What motivated you to get married?
Cowboy: I had met the girl of my dreams! Bets had all the qualities and attributes I had ever hoped for in a wife. I was so in love that I wanted to marry her on our first date! In fact, I told her that I loved her on that date and it scared me to death. I was moving too fast and realized that I might scare her away or she would think I was a phony! So, I never again told her how much I loved her until about the time we became engaged.
Bets: We were "in love"! Cowboy Davis had all the qualities that I was looking for in a lifetime mate.....gentleness, kindness, great sense of humor, intelligence, and ambition....and most importantly, a man who loved God.
Cowboy: While we were dating, on her 21st birthday, Bets was visiting me and my family in Houston. This was critical because she now saw who I really was and where I came from. She and I went to Hermann Park where I told her that I wanted to spend the rest of my life making her happy. I was proposing marriage to her and it went right over her head. Even though my proposal was indirect, I had hoped she would think it was more than just a nice thought!

What were your early expectations?
Bets: I truly believed that our lives would be like June and Ward Cleaver's! Cowboy was my romantic knight in shining armor! Roles were clearly defined in my mind. I was certain that Cowboy would do all those things that husbands did, and I would do what wives did. Ha! We never talked about our disappointments in the expectations of rules and roles we had in our minds for one another.
Cowboy: Also, we had never discussed our religious beliefs before we were married. I assumed Bets was Christian because she had been to an Easter sunrise service with me. She went with me because this was the earliest she had ever had a date! Wow, we were very spiritually naive and didn't know it. Knowing Jesus Christ personally and understanding what that means was not even in our thinking. We joined the First Presbyterian church of Lafayette because it looked like a New England church, had a steeple, and was made of red brick.
My expectations of marriage were minimal. I had no idea what marriage was supposed to be except from what I saw in the movies and what I learned from my parents.

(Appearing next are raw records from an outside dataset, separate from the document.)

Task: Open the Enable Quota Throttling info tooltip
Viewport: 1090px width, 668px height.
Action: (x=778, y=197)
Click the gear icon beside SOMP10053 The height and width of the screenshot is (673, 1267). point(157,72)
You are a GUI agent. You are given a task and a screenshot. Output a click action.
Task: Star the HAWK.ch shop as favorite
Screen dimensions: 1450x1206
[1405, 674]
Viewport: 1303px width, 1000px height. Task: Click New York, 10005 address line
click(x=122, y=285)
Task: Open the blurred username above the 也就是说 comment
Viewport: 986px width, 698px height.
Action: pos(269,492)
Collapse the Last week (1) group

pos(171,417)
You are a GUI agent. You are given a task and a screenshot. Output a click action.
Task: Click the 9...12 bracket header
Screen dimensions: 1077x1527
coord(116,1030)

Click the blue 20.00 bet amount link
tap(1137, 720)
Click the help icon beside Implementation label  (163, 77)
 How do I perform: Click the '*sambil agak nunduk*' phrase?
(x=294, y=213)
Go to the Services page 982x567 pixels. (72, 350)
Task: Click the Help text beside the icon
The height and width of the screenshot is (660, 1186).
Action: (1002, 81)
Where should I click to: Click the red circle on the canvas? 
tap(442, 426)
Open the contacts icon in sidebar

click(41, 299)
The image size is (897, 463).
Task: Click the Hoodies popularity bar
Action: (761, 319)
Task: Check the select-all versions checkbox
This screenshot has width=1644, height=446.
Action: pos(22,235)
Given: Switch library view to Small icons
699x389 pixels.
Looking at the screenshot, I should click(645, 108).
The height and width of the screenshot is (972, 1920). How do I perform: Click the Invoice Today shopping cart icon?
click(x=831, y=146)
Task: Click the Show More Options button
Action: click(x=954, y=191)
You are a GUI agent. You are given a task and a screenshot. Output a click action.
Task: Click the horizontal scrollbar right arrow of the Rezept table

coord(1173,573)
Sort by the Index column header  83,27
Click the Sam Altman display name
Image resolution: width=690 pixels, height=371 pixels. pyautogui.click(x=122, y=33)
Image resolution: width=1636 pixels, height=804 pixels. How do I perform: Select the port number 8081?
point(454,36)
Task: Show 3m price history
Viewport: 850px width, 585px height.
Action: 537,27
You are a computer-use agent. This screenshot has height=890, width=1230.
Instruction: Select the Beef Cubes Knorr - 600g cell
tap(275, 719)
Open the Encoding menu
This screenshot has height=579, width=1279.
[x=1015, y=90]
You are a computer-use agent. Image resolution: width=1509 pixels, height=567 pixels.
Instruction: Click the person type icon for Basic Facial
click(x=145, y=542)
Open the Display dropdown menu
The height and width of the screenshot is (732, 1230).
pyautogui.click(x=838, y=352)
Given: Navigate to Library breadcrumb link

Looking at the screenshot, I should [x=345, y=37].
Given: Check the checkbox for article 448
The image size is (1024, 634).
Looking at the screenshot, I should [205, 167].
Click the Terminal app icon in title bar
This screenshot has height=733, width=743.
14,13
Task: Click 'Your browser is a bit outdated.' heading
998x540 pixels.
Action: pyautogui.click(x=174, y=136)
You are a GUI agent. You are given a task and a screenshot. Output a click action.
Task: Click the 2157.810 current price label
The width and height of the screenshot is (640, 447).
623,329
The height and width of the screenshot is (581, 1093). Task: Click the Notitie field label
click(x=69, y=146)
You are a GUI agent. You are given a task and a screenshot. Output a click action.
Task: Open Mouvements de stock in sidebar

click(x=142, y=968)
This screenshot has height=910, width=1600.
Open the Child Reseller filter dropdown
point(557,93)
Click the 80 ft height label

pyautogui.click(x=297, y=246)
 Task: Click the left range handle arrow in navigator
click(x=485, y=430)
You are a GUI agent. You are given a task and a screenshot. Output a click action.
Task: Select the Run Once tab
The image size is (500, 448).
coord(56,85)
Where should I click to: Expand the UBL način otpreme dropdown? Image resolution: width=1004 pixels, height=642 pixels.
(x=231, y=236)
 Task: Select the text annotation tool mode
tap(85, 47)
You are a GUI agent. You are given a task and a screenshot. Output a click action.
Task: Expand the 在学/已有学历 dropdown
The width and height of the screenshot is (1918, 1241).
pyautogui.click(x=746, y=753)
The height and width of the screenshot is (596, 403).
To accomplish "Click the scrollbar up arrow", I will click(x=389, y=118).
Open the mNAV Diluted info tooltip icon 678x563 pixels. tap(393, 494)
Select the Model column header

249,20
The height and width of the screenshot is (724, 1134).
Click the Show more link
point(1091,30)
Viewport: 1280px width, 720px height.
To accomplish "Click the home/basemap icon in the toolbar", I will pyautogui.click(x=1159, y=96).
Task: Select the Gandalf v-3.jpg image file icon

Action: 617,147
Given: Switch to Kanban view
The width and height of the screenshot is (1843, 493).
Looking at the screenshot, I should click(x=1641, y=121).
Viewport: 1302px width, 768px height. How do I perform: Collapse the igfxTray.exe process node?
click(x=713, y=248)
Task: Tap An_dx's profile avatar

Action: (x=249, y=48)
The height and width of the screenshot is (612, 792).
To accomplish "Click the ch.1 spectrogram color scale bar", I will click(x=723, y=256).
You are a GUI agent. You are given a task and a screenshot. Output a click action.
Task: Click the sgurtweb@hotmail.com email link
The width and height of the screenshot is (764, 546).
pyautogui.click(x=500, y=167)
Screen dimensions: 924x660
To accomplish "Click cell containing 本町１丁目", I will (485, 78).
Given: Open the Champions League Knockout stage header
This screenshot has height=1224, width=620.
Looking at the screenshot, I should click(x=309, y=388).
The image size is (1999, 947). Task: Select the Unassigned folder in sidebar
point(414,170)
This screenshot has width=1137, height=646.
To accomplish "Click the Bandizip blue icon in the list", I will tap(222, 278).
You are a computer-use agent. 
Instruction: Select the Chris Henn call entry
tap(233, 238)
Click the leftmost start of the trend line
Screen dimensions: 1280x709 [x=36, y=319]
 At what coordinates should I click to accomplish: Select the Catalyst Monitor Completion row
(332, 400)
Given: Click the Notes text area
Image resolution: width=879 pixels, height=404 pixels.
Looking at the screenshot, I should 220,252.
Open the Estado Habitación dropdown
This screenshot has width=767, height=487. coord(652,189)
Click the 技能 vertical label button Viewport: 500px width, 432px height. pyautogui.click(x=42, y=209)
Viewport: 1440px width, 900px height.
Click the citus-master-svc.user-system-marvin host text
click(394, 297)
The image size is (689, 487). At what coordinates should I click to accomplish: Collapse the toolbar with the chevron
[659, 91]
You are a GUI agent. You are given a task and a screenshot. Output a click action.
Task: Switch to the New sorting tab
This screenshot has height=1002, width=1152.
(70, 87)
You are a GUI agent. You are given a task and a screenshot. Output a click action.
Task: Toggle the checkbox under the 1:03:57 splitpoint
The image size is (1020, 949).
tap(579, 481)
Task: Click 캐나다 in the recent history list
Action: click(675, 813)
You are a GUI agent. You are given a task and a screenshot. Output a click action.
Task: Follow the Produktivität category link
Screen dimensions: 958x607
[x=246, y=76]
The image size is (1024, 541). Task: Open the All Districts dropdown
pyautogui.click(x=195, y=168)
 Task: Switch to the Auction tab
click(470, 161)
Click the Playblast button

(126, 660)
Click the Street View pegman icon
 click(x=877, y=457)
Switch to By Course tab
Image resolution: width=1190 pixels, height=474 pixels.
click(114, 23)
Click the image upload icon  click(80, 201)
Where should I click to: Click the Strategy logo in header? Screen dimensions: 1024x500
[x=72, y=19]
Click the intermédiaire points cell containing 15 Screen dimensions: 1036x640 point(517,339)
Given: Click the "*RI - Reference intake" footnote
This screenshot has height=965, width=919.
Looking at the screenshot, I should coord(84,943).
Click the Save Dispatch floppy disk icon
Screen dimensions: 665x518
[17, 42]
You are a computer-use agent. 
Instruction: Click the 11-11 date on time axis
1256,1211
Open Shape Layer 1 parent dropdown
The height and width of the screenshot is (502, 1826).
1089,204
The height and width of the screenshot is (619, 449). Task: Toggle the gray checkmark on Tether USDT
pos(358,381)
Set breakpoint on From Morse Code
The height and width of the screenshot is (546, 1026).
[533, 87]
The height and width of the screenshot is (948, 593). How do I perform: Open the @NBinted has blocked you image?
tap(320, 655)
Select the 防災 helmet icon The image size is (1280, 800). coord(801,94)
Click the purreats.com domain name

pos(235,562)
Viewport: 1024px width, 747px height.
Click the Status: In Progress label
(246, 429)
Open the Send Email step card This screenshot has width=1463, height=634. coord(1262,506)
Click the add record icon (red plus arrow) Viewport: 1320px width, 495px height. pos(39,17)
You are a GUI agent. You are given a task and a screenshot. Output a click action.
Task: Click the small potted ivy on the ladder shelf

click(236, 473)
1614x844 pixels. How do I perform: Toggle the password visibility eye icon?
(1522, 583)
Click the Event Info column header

Early on, we had already exceeded the example that I had seen at home growing up. Bets and I loved each other and, up to this point, had never had an argument. Boy, did I have a lot to learn!

What were the biggest surprises you encountered regarding marriage in your early years?
Cowboy: My biggest surprise was to find out that Bets was not as happy as I was about being married. Here I was on "cloud nine"--meanwhile, she was struggling to adjust to a man who was new in her life, a new town, a new name and meeting all kinds of new people. She was confronting a life filled with big changes.
Bets: The biggest surprise was actually seeing more clearly the great differences in our backgrounds and personalities. We were two independent persons forming a way of life together and learning to adjust to each other's ways was a challenge.
Cowboy: During the first few years, we were both learning to be sensitive to each other. We were learning how to communicate and how to resolve conflict. And then....along came our first child!

This interview will continue in a later post. Thanks to Cowboy and Bets for the first portion of their fascinating and genuinely real story behind their lifelong marriage.